═════ INPUT DATA
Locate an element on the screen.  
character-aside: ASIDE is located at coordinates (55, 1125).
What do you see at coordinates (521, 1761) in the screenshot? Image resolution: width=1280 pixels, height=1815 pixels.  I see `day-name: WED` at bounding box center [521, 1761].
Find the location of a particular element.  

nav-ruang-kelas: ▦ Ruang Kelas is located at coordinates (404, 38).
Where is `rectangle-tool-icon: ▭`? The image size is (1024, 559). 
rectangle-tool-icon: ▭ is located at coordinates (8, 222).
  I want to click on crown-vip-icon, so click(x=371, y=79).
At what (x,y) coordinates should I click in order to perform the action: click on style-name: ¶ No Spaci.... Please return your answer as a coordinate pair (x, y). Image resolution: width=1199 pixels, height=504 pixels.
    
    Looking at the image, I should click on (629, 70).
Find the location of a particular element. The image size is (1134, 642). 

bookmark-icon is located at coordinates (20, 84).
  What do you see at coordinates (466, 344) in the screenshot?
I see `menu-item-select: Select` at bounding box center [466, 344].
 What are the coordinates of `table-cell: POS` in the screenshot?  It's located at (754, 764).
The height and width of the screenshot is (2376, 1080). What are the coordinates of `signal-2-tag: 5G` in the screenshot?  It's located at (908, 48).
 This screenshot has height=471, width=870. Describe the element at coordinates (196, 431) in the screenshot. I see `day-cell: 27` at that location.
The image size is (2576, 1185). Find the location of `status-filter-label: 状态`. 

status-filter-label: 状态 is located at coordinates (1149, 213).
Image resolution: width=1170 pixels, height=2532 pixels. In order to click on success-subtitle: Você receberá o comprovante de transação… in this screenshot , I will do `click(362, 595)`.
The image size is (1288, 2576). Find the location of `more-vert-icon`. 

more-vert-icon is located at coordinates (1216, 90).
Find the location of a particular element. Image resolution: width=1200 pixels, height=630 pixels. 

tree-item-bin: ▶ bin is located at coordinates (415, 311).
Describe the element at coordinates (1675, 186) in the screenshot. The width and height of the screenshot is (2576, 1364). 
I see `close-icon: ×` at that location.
══════════
**WORK TO COMPLETE:** Rewrite the lines above, from the start through the line holding "at (754, 764).", inclusive, swapping "particular element" for "specific element" and leaving everything else as it is.

**SOLUTION FOR THIS EXERCISE:**
Locate an element on the screen.  
character-aside: ASIDE is located at coordinates (55, 1125).
What do you see at coordinates (521, 1761) in the screenshot? Image resolution: width=1280 pixels, height=1815 pixels.  I see `day-name: WED` at bounding box center [521, 1761].
Find the location of a specific element.  

nav-ruang-kelas: ▦ Ruang Kelas is located at coordinates (404, 38).
Where is `rectangle-tool-icon: ▭`? The image size is (1024, 559). 
rectangle-tool-icon: ▭ is located at coordinates (8, 222).
  I want to click on crown-vip-icon, so click(x=371, y=79).
At what (x,y) coordinates should I click in order to perform the action: click on style-name: ¶ No Spaci.... Please return your answer as a coordinate pair (x, y). Image resolution: width=1199 pixels, height=504 pixels.
    
    Looking at the image, I should click on (629, 70).
Find the location of a specific element. The image size is (1134, 642). 

bookmark-icon is located at coordinates (20, 84).
  What do you see at coordinates (466, 344) in the screenshot?
I see `menu-item-select: Select` at bounding box center [466, 344].
 What are the coordinates of `table-cell: POS` in the screenshot?  It's located at (754, 764).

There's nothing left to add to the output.